Type: list of named lists

This parameter is similar to CLUSTER_MARKERS_SOURCES, but an additional parameter contrasts is used. It is used to specify which levels in source_column will be compared (differential expression).

  • If "all", all combinations of levels in source_column will be compared. For example, if source_column is "cluster_kmeans_k3" (k-means with k = 3), it contains three levels, and the following comparisons (contrasts) will be made: 1_vs_2, 1_vs_3, and 2_vs_3. Note that it could lead to an excessive amount of comparisons for graph-based clustering.
  • If list of lists, the following character scalar items can/must be set:
    • target (required): target level of source_column.
    • reference (required): reference level of source_column.
    • name (optional): unique contrast name. If not specified, will be created as {target}_vs_{reference}.

CONTRASTS_SOURCES_DEFAULTS

Same as CLUSTER_MARKERS_SOURCES_DEFAULTS, but the following parameters for statistical tests cannot be used, and hardcoded values are used for them internally:

  • LFC_DIRECTION ("any")
  • PVAL_TYPE ("any")
  • MIN_PROP (null)

Here you can find description of the most important targets for this stage. However, for a full overview, you have to inspect the source code of the get_contrasts_subplan() function.

As in the config for this stage, all target names are similar to those in the stage cluster_markers after replacing cluster_markers with contrasts (with few exceptions, see below). Please, refer to vignette("stage_cluster_markers").

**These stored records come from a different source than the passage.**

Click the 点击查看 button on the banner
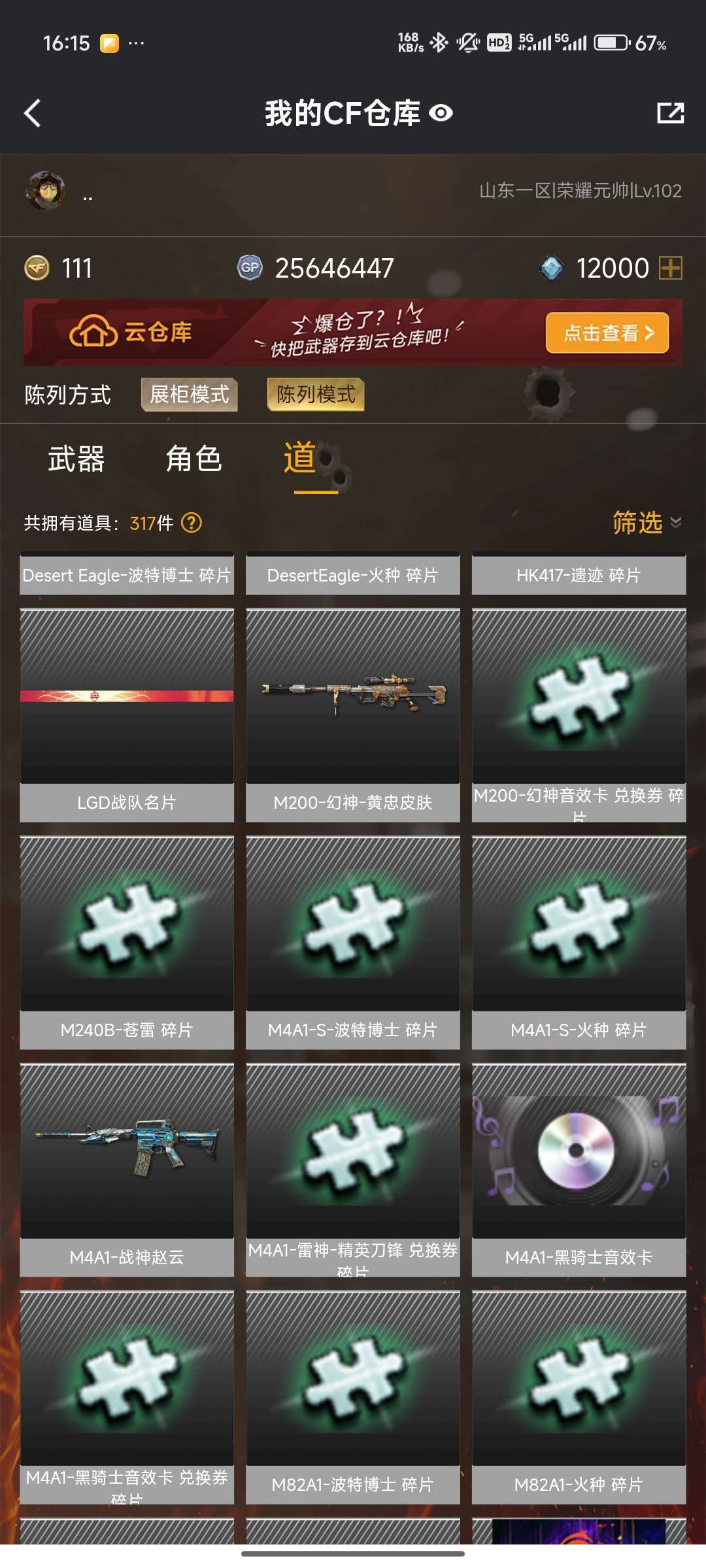This screenshot has height=1568, width=706. pos(607,333)
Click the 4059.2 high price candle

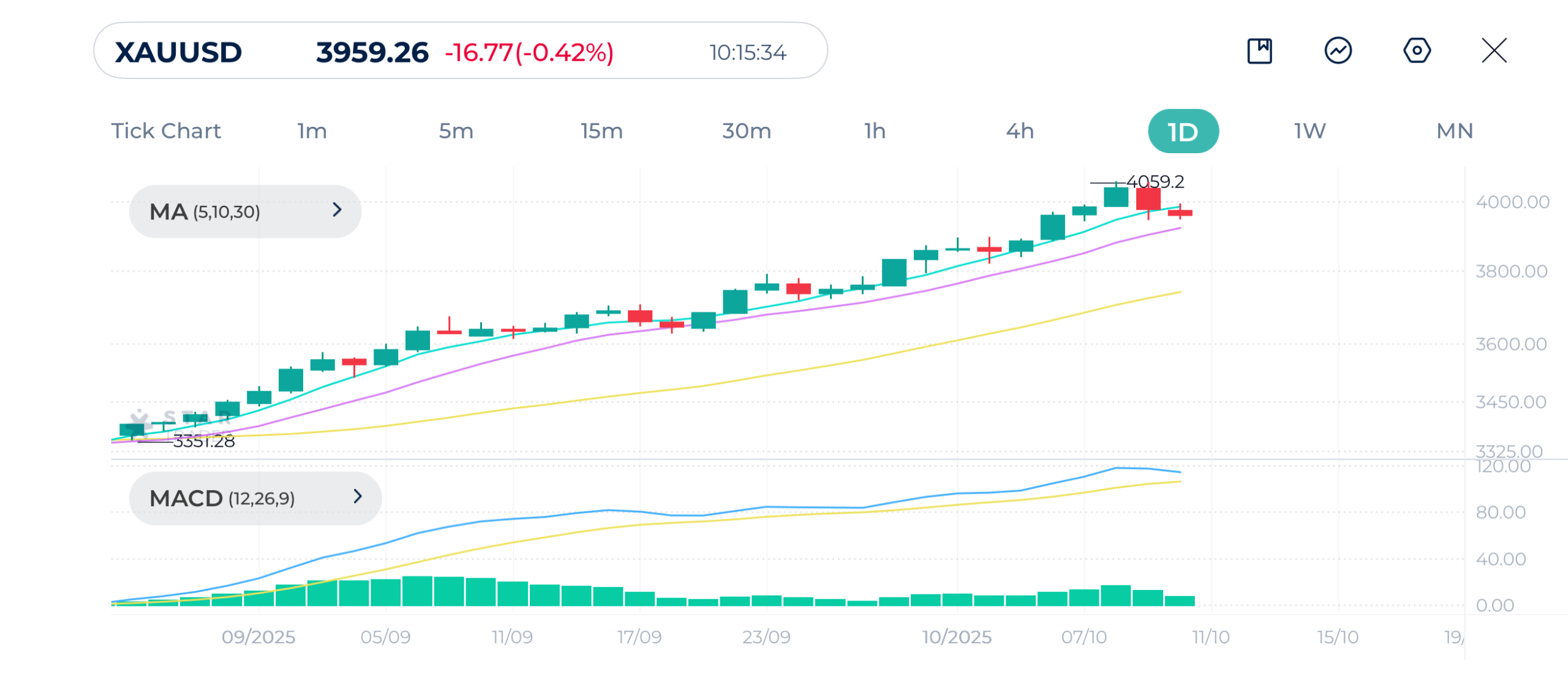1116,196
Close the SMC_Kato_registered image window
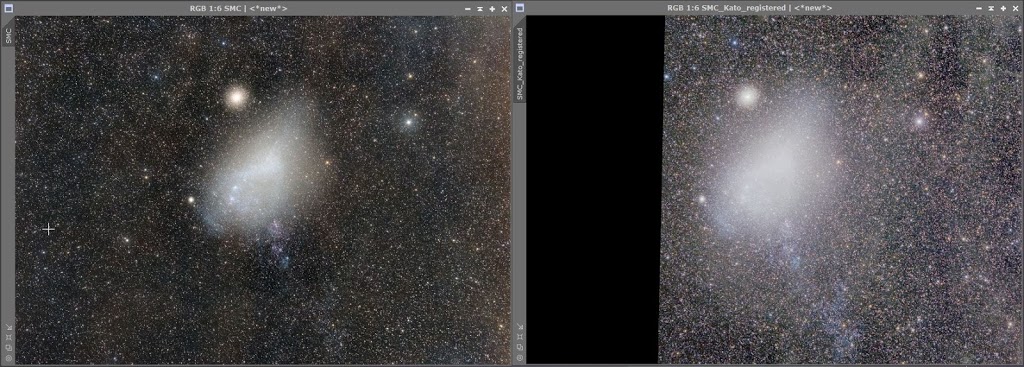 point(1016,9)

SingleCellExperiment objects (SCE)

sce_dimred_contrasts, sce_final_contrasts, sce_contrasts

Tibbles with parameters

contrasts_params, contrasts_test_params, contrasts_heatmap_params, contrasts_plot_params, contrasts_dimred_plot_params

Tibbles with cluster markers (contrasts) test results

contrasts_raw: a tibble, same as cluster_markers_raw. Used to extract results for contrasts of interest.


contrasts: a tibble with extracted results (in markers column) for contrasts of interest. Contrasts are identified by columns target, reference, or contrast_name, and their cell grouping of origin by source_column. The name column comes from list names in CONTRASTS_SOURCES.

contrasts_out: same as contrasts, but markers are coerced to dataframes and column names are normalized to snake_case.

contrasts_for_tables: same as contrasts_out, but markers dataframes are prepared for HTML output. See cluster_markers_for_tables in vignette("stage_cluster_markers").

Heatmaps

seu_for_contrasts_heatmaps, contrasts_heatmaps_df

Marker plots

contrasts_plots_top

Dimensionality reduction plots

contrasts_dimred_plots

Other targets

config_contrasts: a list holding parameters for this stage.